| EXTRACTED MATERIAL |
▶

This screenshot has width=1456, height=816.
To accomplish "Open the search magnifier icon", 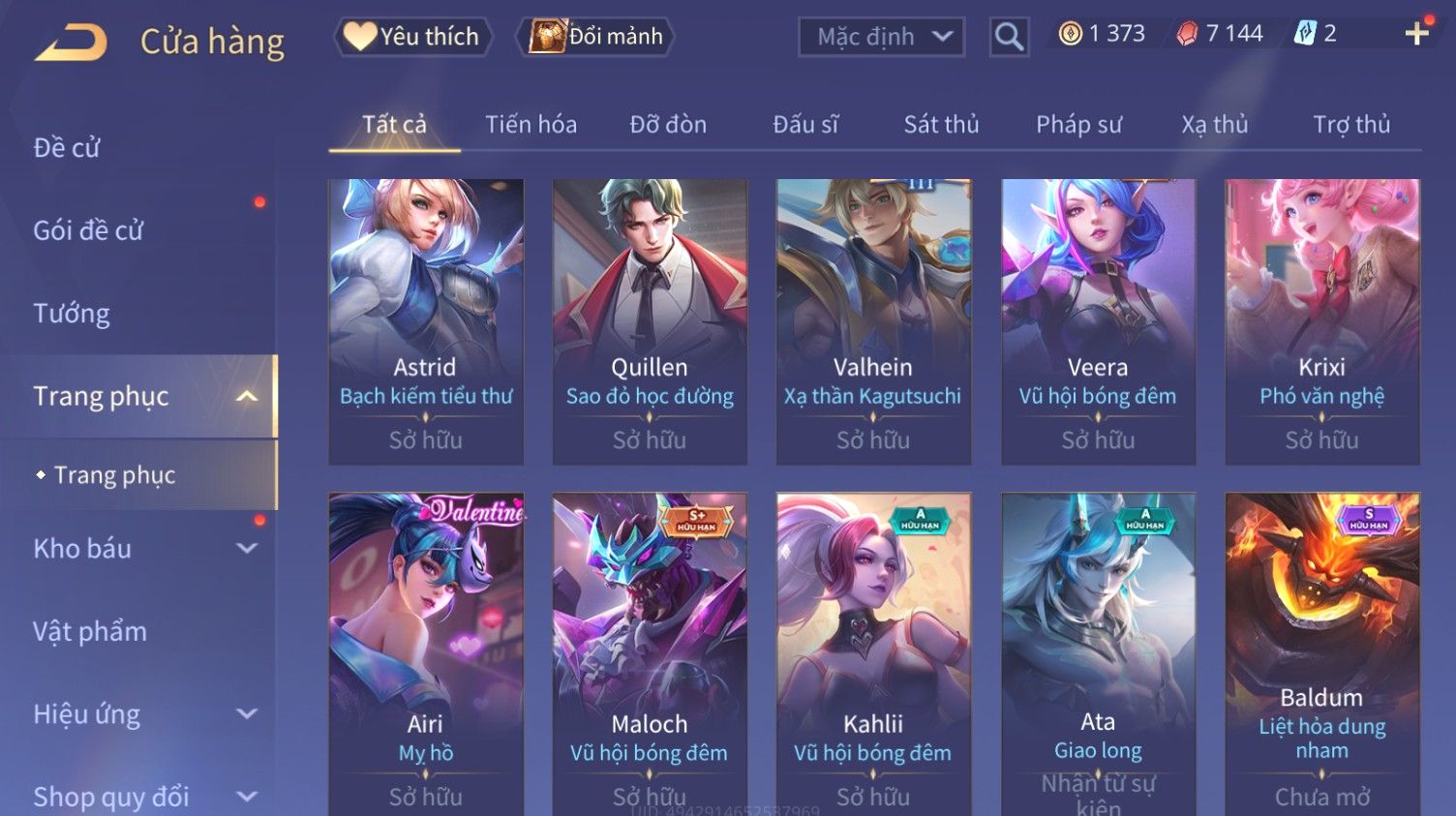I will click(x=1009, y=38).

◀
▶

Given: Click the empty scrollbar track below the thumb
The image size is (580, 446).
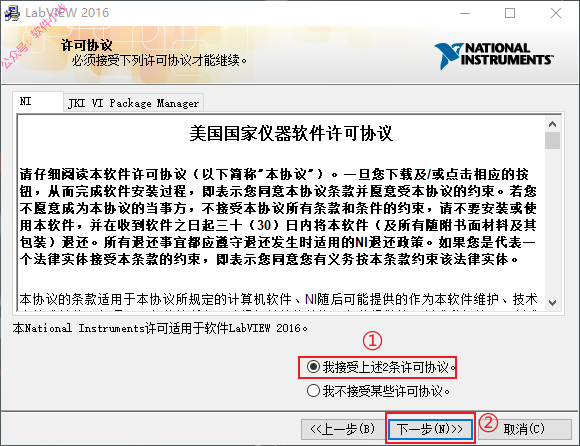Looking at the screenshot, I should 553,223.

◀
▶

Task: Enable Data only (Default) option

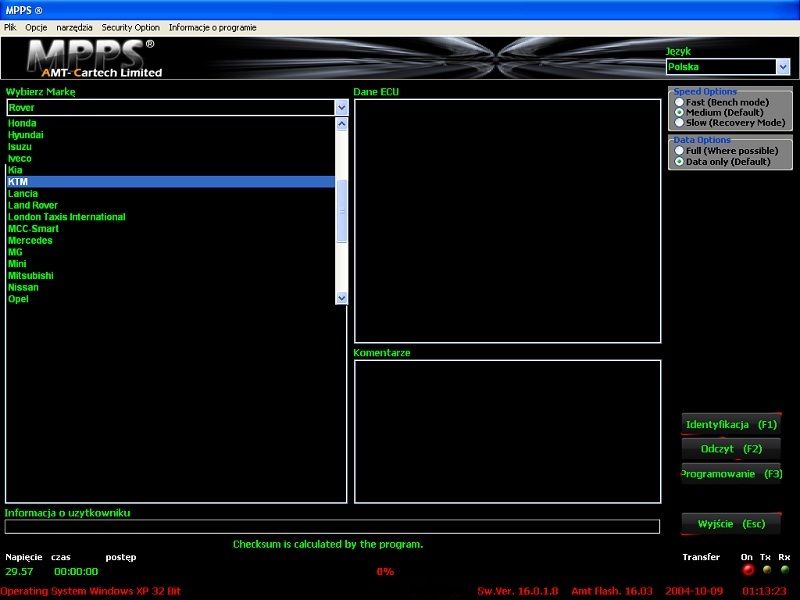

◀

| AIM |
Revise the part of the material that opens with the line containing "Given: Click the" and closes with the line containing "Looking at the screenshot, I should 553,223.", replacing "scrollbar track" with "scroll track" and leaving everything else as it is. Omit the pictures from your answer.

| FINAL ANSWER |
Given: Click the empty scroll track below the thumb
The image size is (580, 446).
Looking at the screenshot, I should 553,223.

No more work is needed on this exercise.